*What to work on:* Write out the entries below once more, exactly, with the pictures left out.

*Screenshot grounding data:*
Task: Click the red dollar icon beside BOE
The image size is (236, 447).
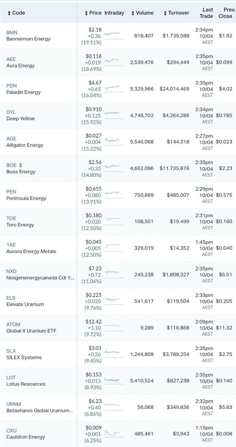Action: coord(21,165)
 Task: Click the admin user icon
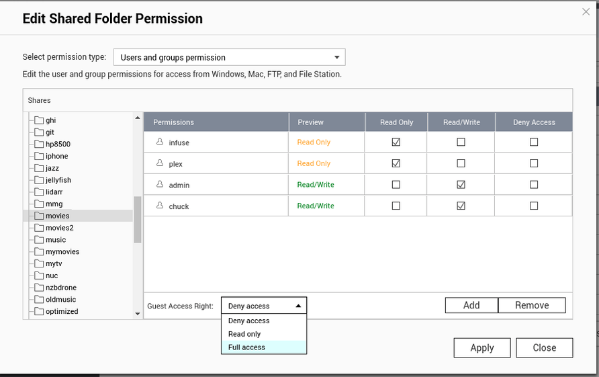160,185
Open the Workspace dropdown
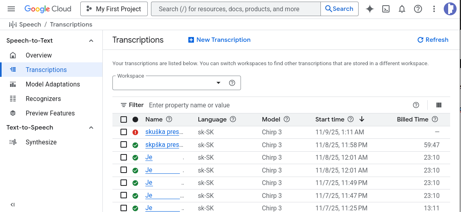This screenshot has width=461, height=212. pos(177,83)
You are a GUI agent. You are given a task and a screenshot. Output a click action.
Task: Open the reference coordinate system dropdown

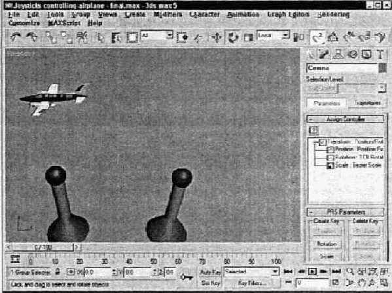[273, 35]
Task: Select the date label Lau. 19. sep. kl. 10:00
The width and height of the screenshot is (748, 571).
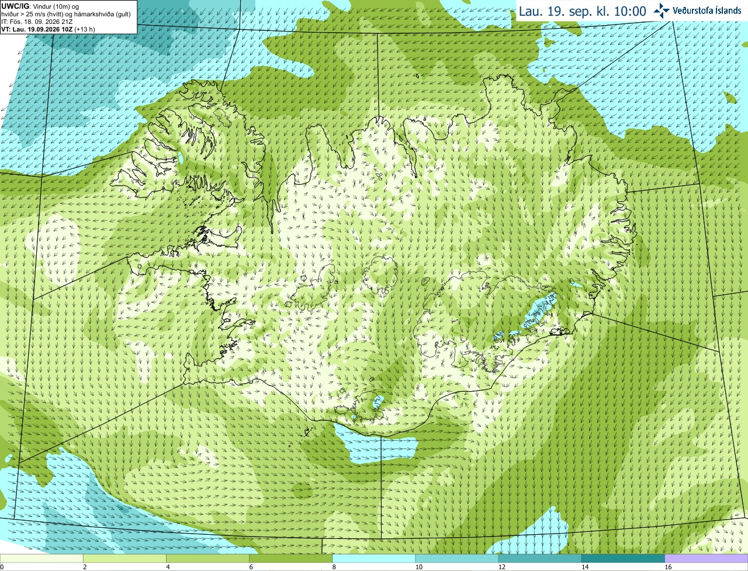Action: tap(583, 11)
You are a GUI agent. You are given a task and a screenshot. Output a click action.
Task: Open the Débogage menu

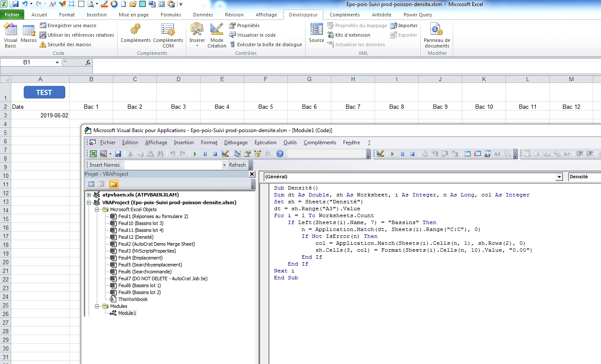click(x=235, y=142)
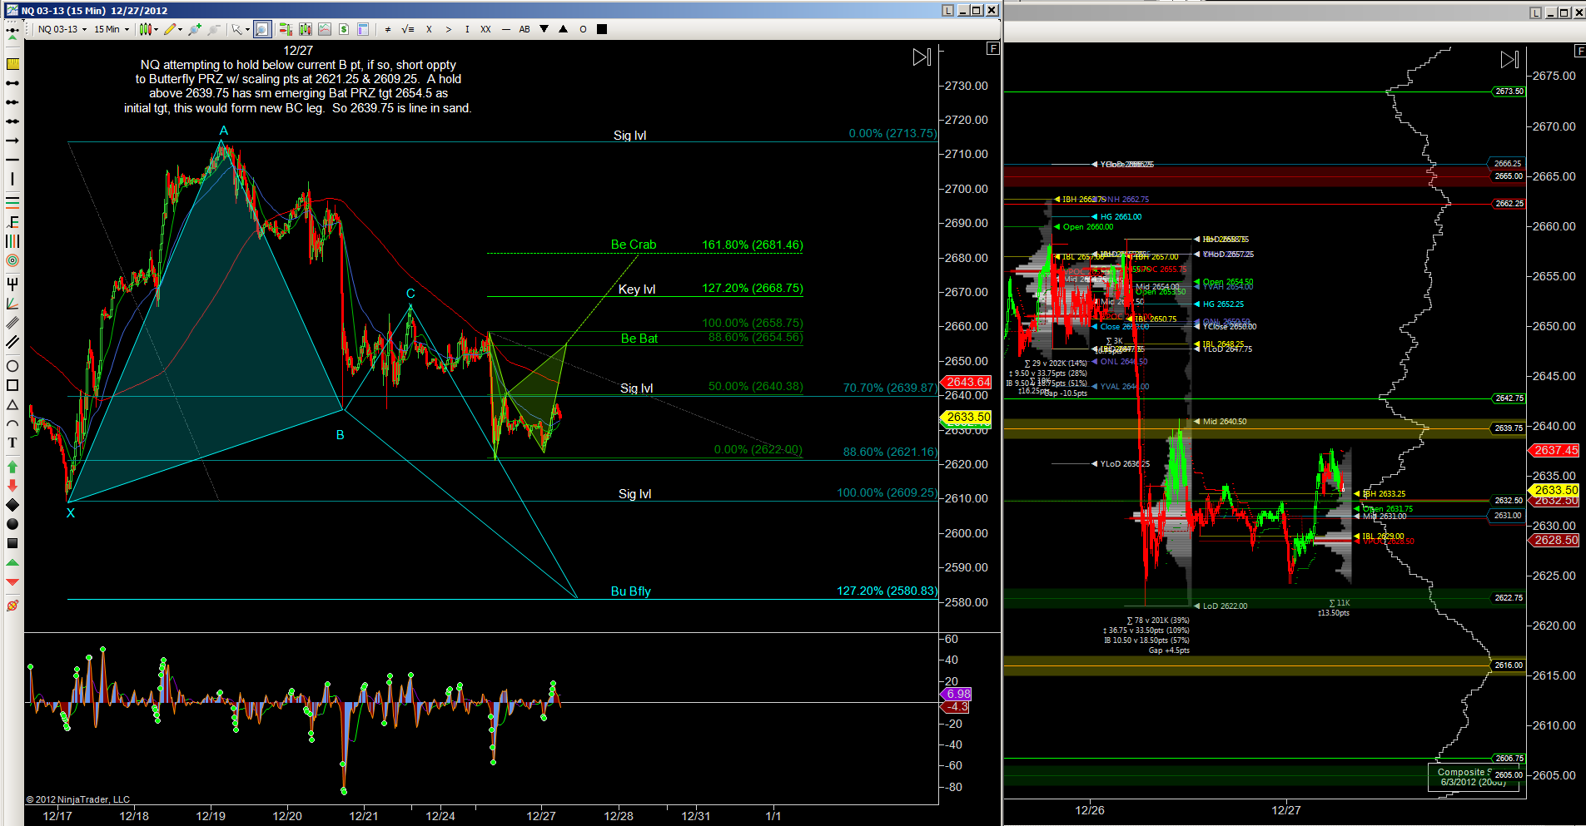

*Response for this exercise:*
Task: Click the red dollar icon beside BOE
The image size is (236, 447).
Action: coord(21,165)
 Task: Click the admin user icon
160,185
Open the Workspace dropdown
This screenshot has width=461, height=212. pos(177,83)
You are a GUI agent. You are given a task and a screenshot. Output a click action.
Task: Open the reference coordinate system dropdown

[273, 35]
Task: Select the date label Lau. 19. sep. kl. 10:00
The width and height of the screenshot is (748, 571).
Action: tap(583, 11)
You are a GUI agent. You are given a task and a screenshot. Output a click action.
Task: Open the Débogage menu

click(x=235, y=142)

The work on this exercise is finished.